Tu veux ou tu veux pas ?, +++


Une furieuse envie d’être à la place de Bruel – Presque dommage que ce soit si court pour la même raison que précédemment – Un duo inattendu.

Attention. Ce film peut parachever votre choix de rester célibataire, ou de vous conforter dans le fait que le couple est un concept à la con. Enfin , je dis ça, je dis rien !

Alors ! Une comédie un peu film de mœurs mais surtout très burlesque, Tu Veux Ou Tu Veux Pas ? explore sans complexe les turpitudes de deux addicts du sexe, pour petit à petit, se muer en une romance bien couillue avec des sacrés rebondissements, question de ne pas en faire, un énième film romantique.
 
Sophie Marceau dans tous ses états, Patrick Bruel en mode « je contrôle mes pulsions » , le couple et ses difficultés et surtout sa routine, ce film est un peu une fenêtre ouverte – et surtout pas un mode d’emploi – sur la complexité d’assumer ses propres désirs sexuels, surtout quand on est couple, et que le dialogue n’est pas évident, notamment quand on fait tout pour. Ouverte aussi sur ceux qui l’assument très bien.

En gros, il faut un juste…milieu. L’attraction physique n’est pas tout dans le féminin et le masculin pardi.

La souffrance affective est, enfin, j’en ai eu l’impression, un sujet qui est abordée, et aussi l’amitié homme-femme.
Même si la légèreté est la dominante dans ce qui s’apparente à un jeu du chat et de la souris, avec une qui fait un rentre dedans permanent, mais qui assume, un peu gaffeuse, et un qui n’avait pas du tout besoin de ça, on appréciera le tac au tac en ces deux personnages qui se tournent autour.
Mais, ne vous y trompez pas, car pour être crédible, les séances des couples en crise, bien trouvées, provoquent par moment un retour sur terre qui toutefois n’est pas triste non plus. Ce sont ces instants qui contre-balancent avec la comédie des deux sex-addicts. 

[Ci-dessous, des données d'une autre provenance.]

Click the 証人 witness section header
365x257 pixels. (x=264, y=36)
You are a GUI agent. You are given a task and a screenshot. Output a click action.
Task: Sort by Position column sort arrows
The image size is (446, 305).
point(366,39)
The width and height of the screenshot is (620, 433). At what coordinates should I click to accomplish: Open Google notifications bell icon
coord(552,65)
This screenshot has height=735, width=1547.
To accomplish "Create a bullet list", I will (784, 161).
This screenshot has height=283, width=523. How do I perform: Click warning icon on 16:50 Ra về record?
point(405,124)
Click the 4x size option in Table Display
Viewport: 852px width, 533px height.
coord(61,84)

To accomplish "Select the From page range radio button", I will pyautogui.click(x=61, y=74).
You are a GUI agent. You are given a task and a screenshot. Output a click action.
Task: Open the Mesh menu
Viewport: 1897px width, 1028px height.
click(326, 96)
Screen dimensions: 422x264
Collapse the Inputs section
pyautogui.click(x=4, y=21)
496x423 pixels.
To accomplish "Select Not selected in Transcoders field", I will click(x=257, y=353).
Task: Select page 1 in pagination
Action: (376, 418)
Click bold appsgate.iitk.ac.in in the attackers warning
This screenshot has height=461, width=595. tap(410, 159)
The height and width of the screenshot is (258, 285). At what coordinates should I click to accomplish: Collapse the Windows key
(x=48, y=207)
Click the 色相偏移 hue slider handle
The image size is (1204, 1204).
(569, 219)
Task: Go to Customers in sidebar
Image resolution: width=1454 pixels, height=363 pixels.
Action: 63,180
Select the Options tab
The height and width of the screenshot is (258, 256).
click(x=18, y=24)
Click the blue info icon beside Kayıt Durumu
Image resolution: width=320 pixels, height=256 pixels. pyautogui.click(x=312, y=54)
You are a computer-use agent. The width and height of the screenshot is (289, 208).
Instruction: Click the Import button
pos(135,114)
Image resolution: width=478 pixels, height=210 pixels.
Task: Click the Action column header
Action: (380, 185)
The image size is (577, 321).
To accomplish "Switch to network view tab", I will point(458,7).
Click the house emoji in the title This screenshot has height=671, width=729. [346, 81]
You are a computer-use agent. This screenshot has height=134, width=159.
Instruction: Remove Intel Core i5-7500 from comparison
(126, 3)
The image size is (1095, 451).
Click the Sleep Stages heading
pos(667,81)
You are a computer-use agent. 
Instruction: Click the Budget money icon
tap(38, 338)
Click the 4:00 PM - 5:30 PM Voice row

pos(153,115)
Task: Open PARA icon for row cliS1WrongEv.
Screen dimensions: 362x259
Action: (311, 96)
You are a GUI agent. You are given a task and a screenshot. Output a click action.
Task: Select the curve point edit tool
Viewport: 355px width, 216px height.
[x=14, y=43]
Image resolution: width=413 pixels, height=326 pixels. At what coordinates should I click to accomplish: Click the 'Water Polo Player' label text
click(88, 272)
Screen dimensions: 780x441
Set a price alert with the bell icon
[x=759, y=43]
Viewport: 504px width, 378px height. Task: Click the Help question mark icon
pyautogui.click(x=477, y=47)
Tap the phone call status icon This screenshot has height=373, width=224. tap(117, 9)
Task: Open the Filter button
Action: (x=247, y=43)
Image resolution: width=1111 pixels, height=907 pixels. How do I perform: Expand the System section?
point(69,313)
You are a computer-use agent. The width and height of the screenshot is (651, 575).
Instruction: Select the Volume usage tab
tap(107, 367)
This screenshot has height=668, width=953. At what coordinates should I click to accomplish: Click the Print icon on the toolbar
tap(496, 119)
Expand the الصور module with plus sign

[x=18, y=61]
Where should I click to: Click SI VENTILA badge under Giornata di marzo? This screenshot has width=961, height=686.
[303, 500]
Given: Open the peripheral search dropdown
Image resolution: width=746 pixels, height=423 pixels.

Avec beaucoup de scènes très courtes, le rythme du film est assez agréable car il fait que le spectateur ne quitte pas trop l’écran des yeux, et son humour avec des scènes parfois caustiques et cocasses font passer un agréable moment point de vue détente. C’est assez funky !

 

  • P.S :  Pour la poésie de Jean-Pierre Marielle et Patrick Braoudé en écureuil un peu spécial. Peut-être la plus belle du film.